X-gene functions in spermatogonia, and their role in idiopathic and sex chromosome aneuploidy associated infertility.

The sex chromosomes underscore basic differences between males and females, and the X and Y chromosomes have specialized functions in the gonad and germ cells. Sex chromosome aneuploidies, i.e.

Klinefelter (XXY), Turner (XO) and double-Y (XYY) syndromes), form the largest group of chromosomal abnormalities and are associated with infertility.

While recent studies have defined the mechanisms for germ cell loss in XO and XYY mice, Klinefelter syndrome (KS) infertility remains poorly understood. KS males experience an early spermatogonial block and germ cell loss initiates in utero. The early loss of gonadal function has significant long-term consequences.

Gametogenesis in males occurs throughout their lifespan and relies on germline (spermatogonial) stem cells (SSCs), differing with females.

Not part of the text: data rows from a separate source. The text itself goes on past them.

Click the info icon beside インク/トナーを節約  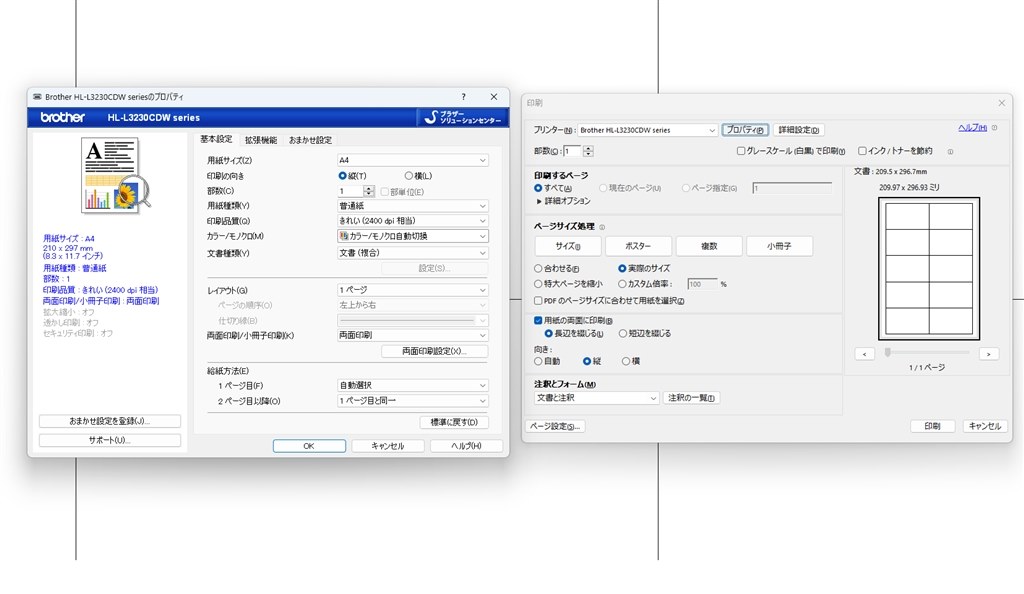pos(951,151)
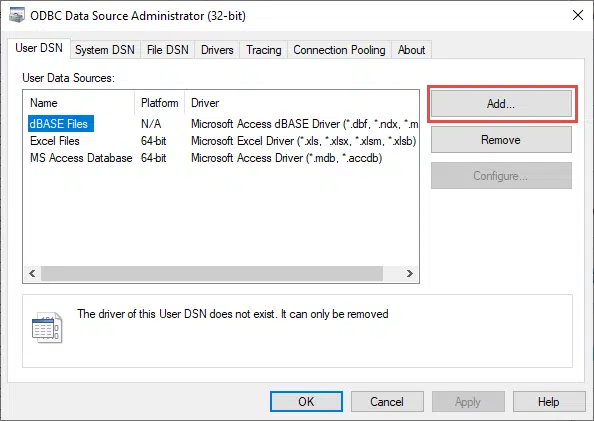This screenshot has height=421, width=594.
Task: Switch to the System DSN tab
Action: click(x=105, y=50)
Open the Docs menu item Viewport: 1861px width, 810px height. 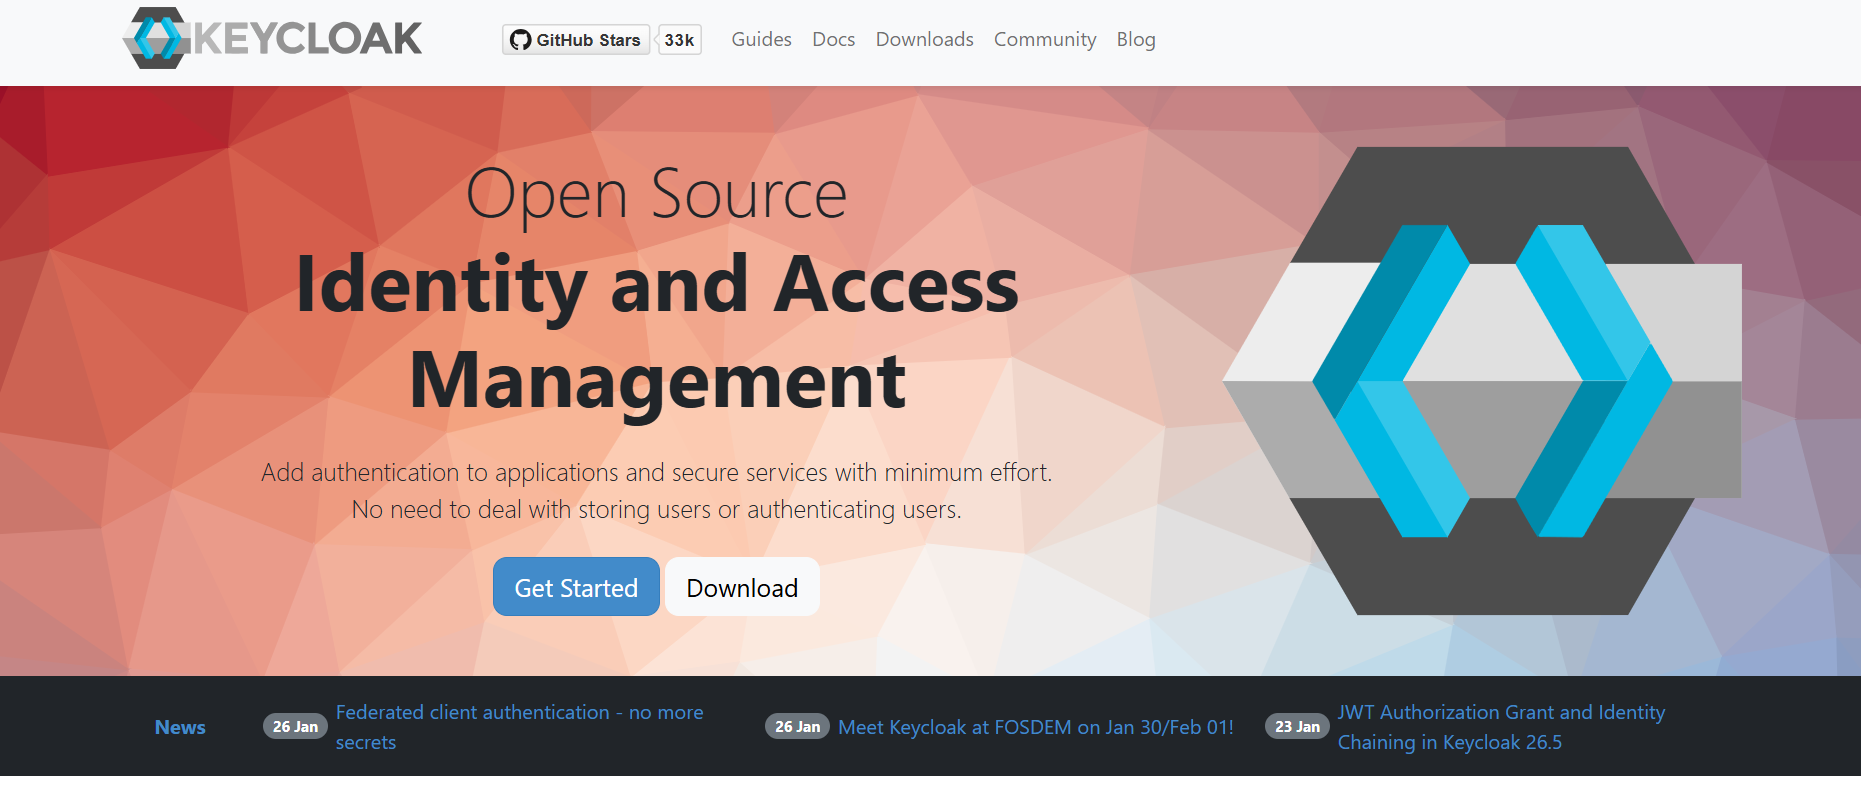pyautogui.click(x=833, y=39)
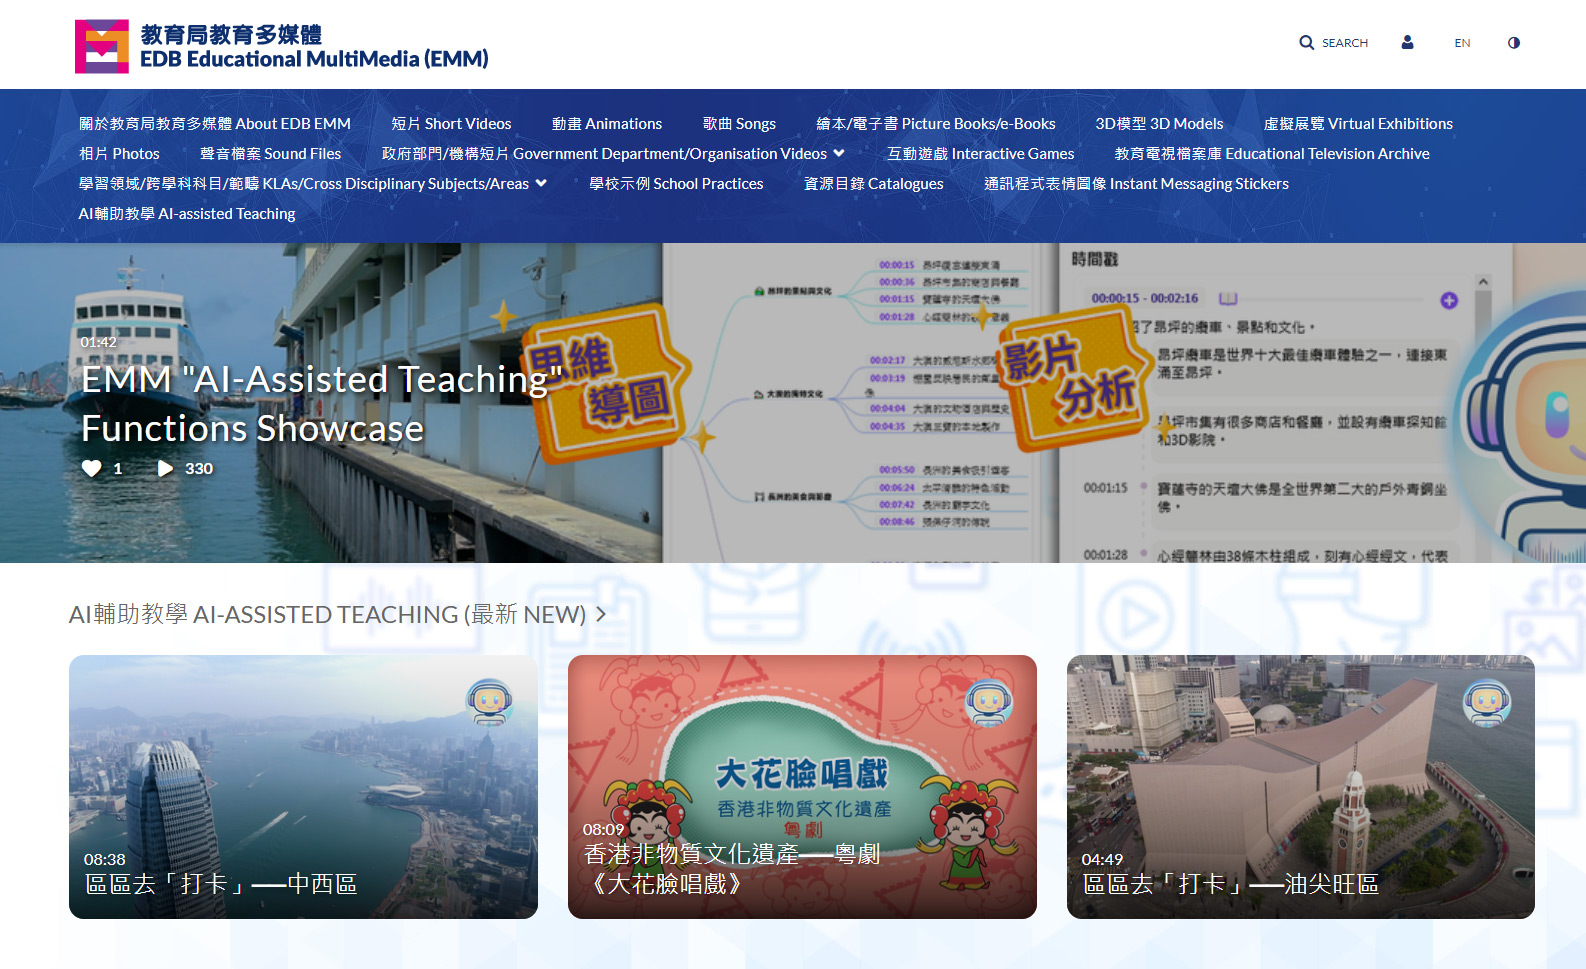1586x969 pixels.
Task: Open the Animations menu item
Action: (x=606, y=124)
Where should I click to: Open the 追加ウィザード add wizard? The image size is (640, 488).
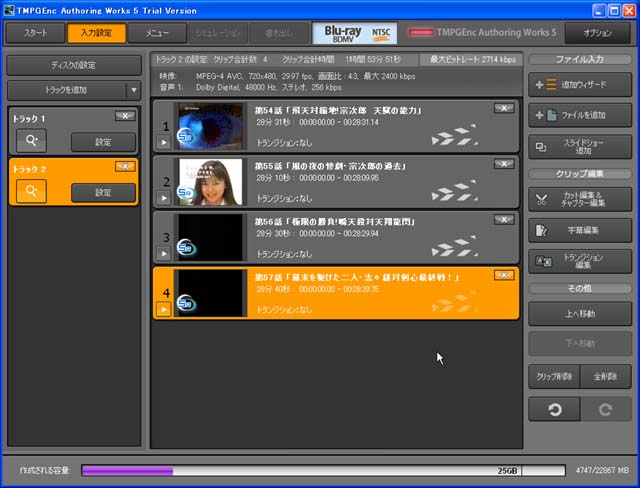pyautogui.click(x=580, y=85)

Recent work from our group has identified the concerted activity of gene networks in driving spermatogenesis, and unique regulation of X-linked genes during this process. We observe that a number of X-genes express specifically in SSCs.

However, regulation of SSCs self-renewal vs. differentiation dynamics, and the functional importance of X-linked genes in this process, remain poorly understood.

We aim to understand physiological gene regulatory networks functional in SSCs using a combination of single-cell methods, to explain how perturbation in X-gene dosage in SSCs may cause infertility.